Sarkozy arrived just before 8am at the offices of judicial investigators specialising in corruption, money laundering and tax evasion in the western Parisian suburb of Nanterre. He was first taken into custody on Tuesday morning, but left the police building around midnight.
Investigators are examining claims that Gaddafi’s regime secretly gave Sarkozy 50 million euros overall for the 2007 campaign. The allegations were first made by the late dictator’s son, Saif al-Islam, in 2011.
The case drew heightened scrutiny in November 2016 when Franco-Lebanese businessman Ziad Takieddine said he delivered three suitcases stuffed with Libyan cash to Sarkozy’s former chief of staff and campaign director, Claude Guéant, between 2006 and 2007.

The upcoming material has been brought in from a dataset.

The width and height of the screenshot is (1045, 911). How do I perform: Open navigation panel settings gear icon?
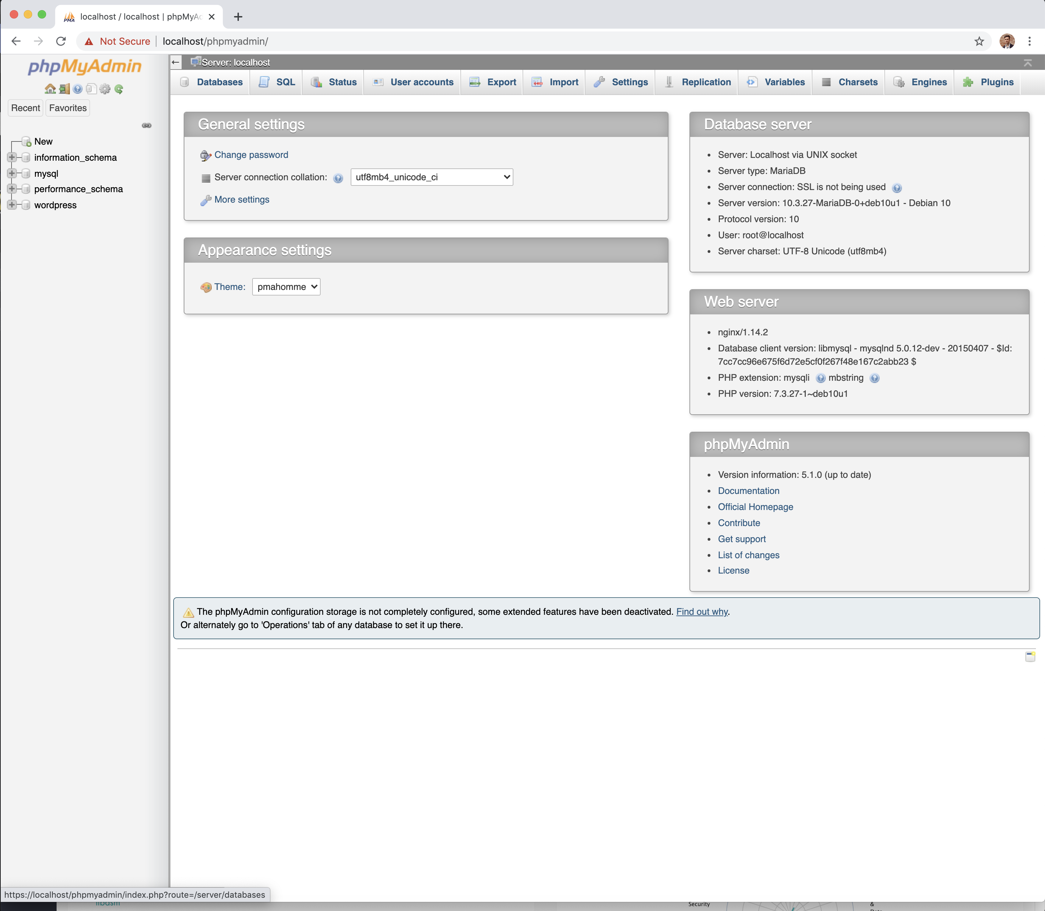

Sarkozy, who was president from 2007 to 2012, has always denied the allegations.
The former French president had a complex relationship with Gaddafi. Soon after his election to the presidency, he invited the Libyan leader to Paris for a state visit and welcomed him with high honours. But Sarkozy then put France in the forefront of NATO-led airstrikes against Gaddafi’s troops that helped rebel fighters topple his regime in 2011.
French authorities can keep Sarkozy in custody for up to 48 hours, after which he could be released without charge, placed under formal investigation or asked to reappear at a later date.
The Libyan investigation is just one of several legal probes that have dogged the 63-year-old former head of state since his one-term presidency. Investigating magistrates have recommended he face trial on separate charges of illegal campaign financing over his failed 2012 re-election bid.